<<<<

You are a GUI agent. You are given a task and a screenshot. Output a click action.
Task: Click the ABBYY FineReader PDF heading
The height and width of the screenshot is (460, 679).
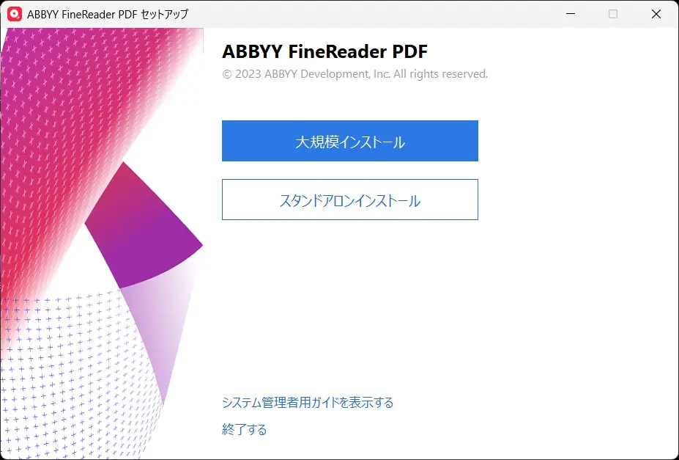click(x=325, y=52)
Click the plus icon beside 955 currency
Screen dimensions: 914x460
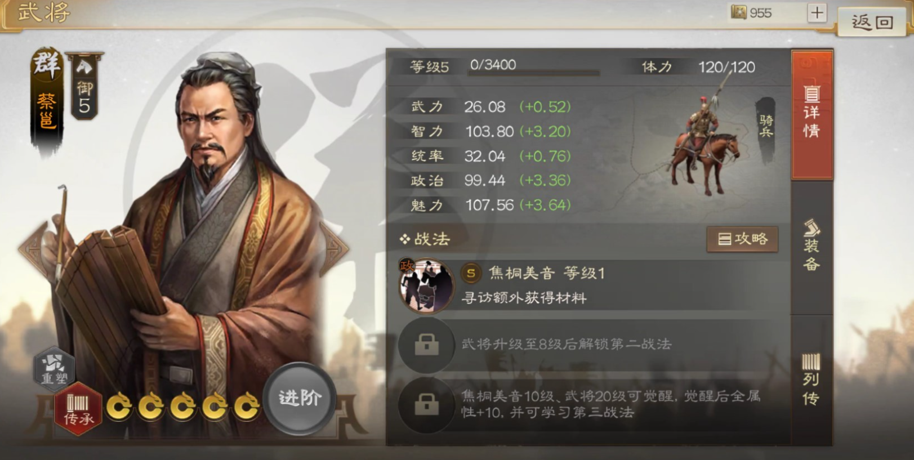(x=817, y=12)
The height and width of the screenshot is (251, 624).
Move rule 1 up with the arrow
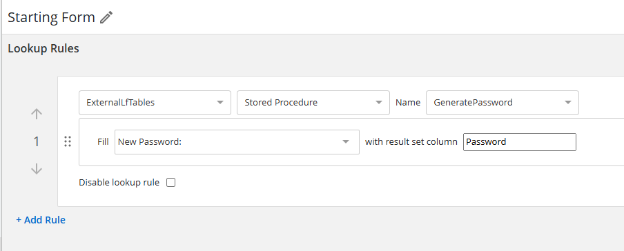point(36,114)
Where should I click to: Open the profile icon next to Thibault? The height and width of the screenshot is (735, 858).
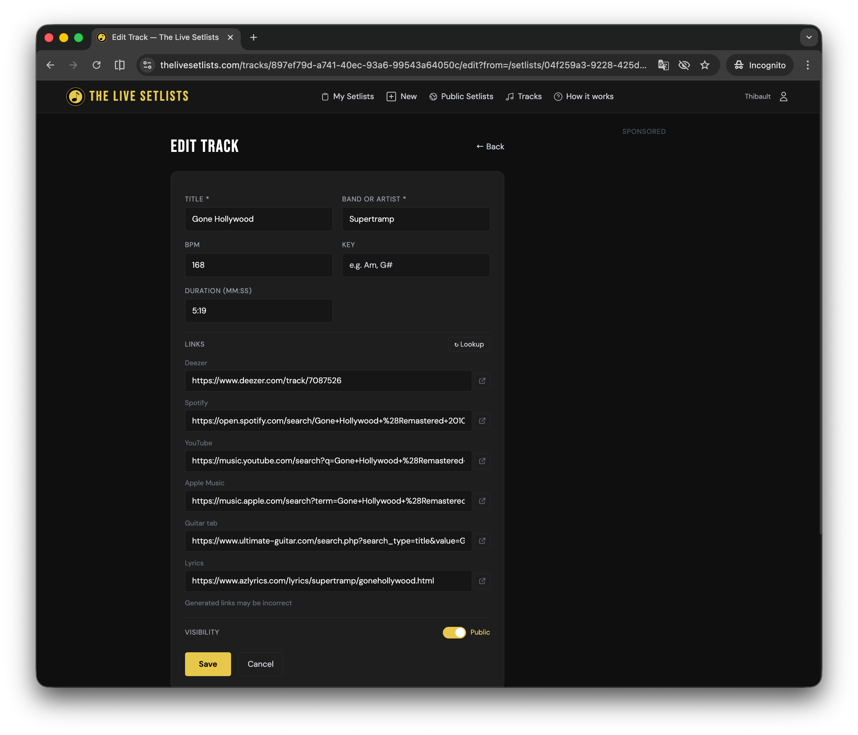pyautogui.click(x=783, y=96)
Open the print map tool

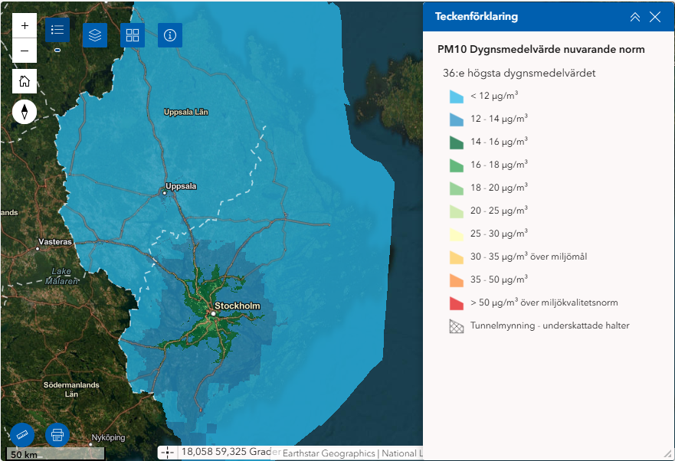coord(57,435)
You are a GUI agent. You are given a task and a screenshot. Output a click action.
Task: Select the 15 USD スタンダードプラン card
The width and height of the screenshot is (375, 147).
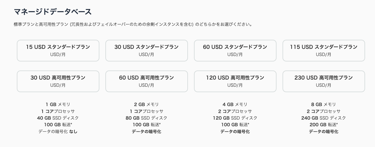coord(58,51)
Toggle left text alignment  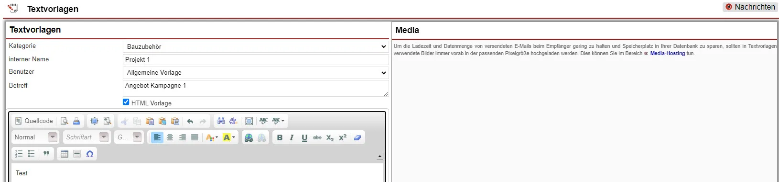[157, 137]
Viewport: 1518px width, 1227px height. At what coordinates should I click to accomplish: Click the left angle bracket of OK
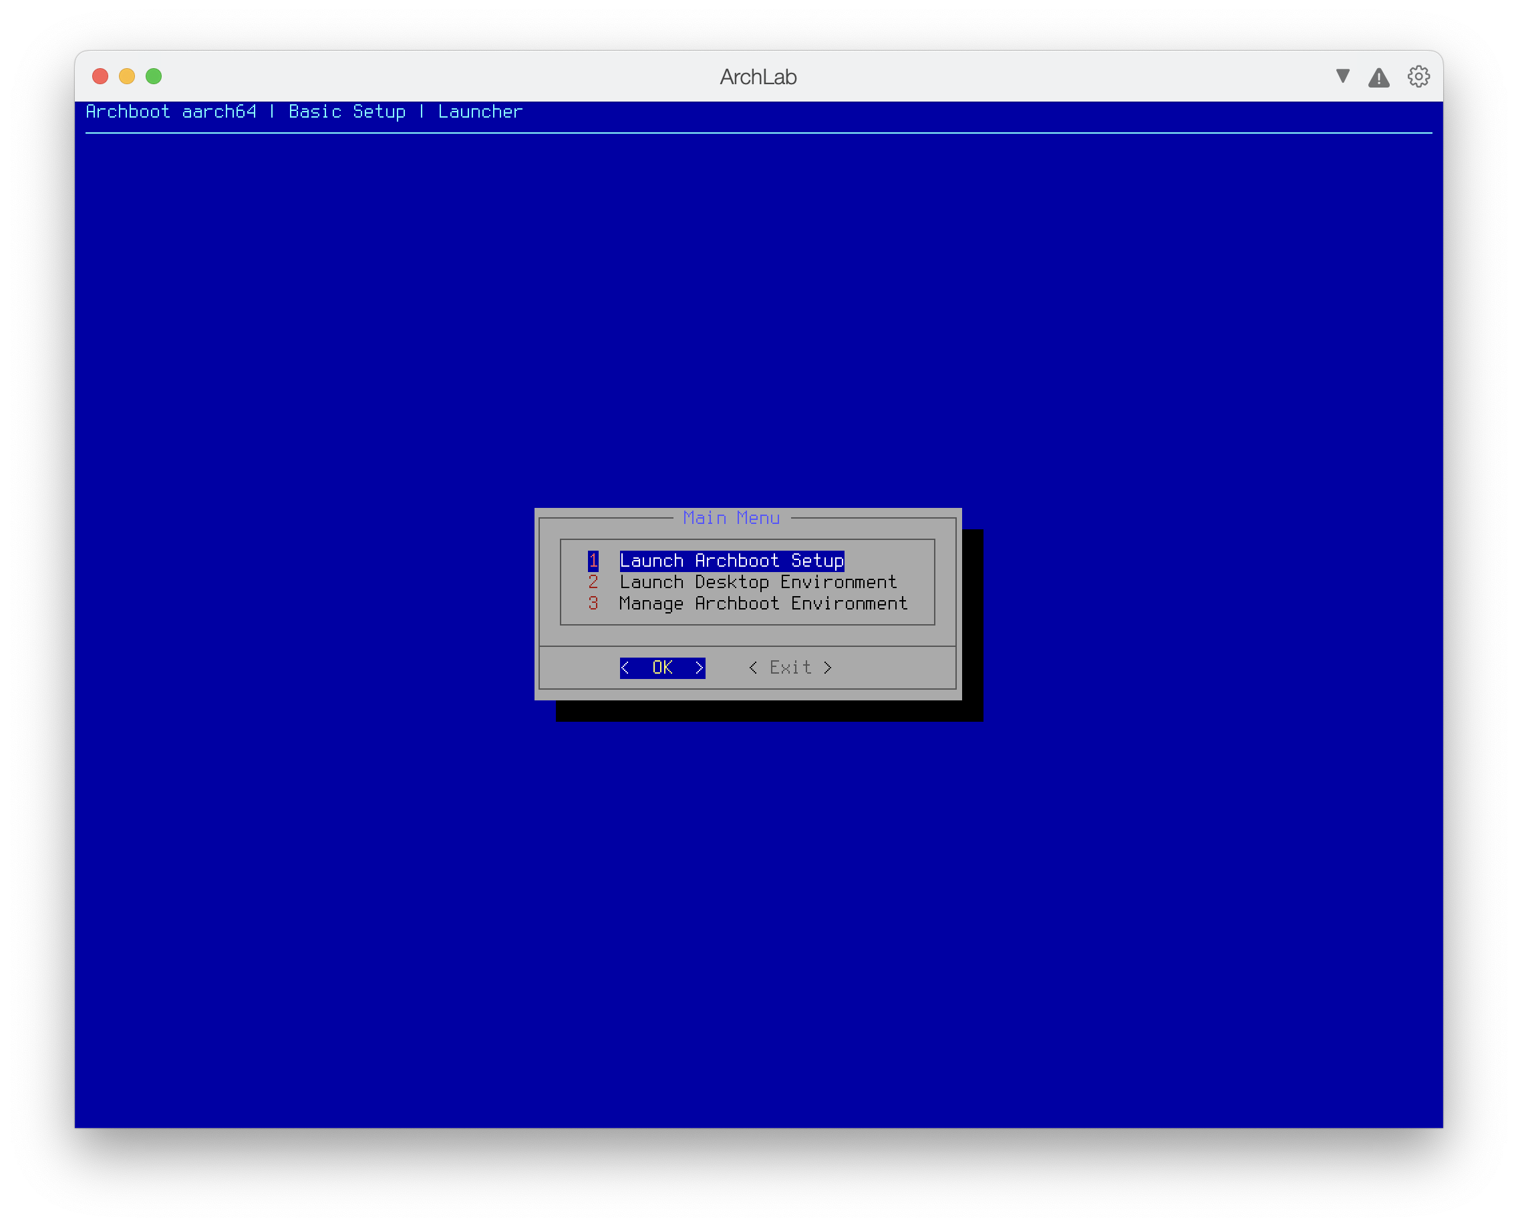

>>>>

_What the task asks:_
Copy the items word for word, from the beginning through the line that contains "coord(57,435)", including that line, and leave the pictures out of your answer.

_Complete response:_
You are a GUI agent. You are given a task and a screenshot. Output a click action.
Task: Click the ABBYY FineReader PDF heading
The height and width of the screenshot is (460, 679).
click(x=325, y=52)
Click the plus icon beside 955 currency
Screen dimensions: 914x460
(x=817, y=12)
The height and width of the screenshot is (251, 624).
Move rule 1 up with the arrow
point(36,114)
Where should I click to: Open the profile icon next to Thibault? The height and width of the screenshot is (735, 858).
pyautogui.click(x=783, y=96)
Open the print map tool

coord(57,435)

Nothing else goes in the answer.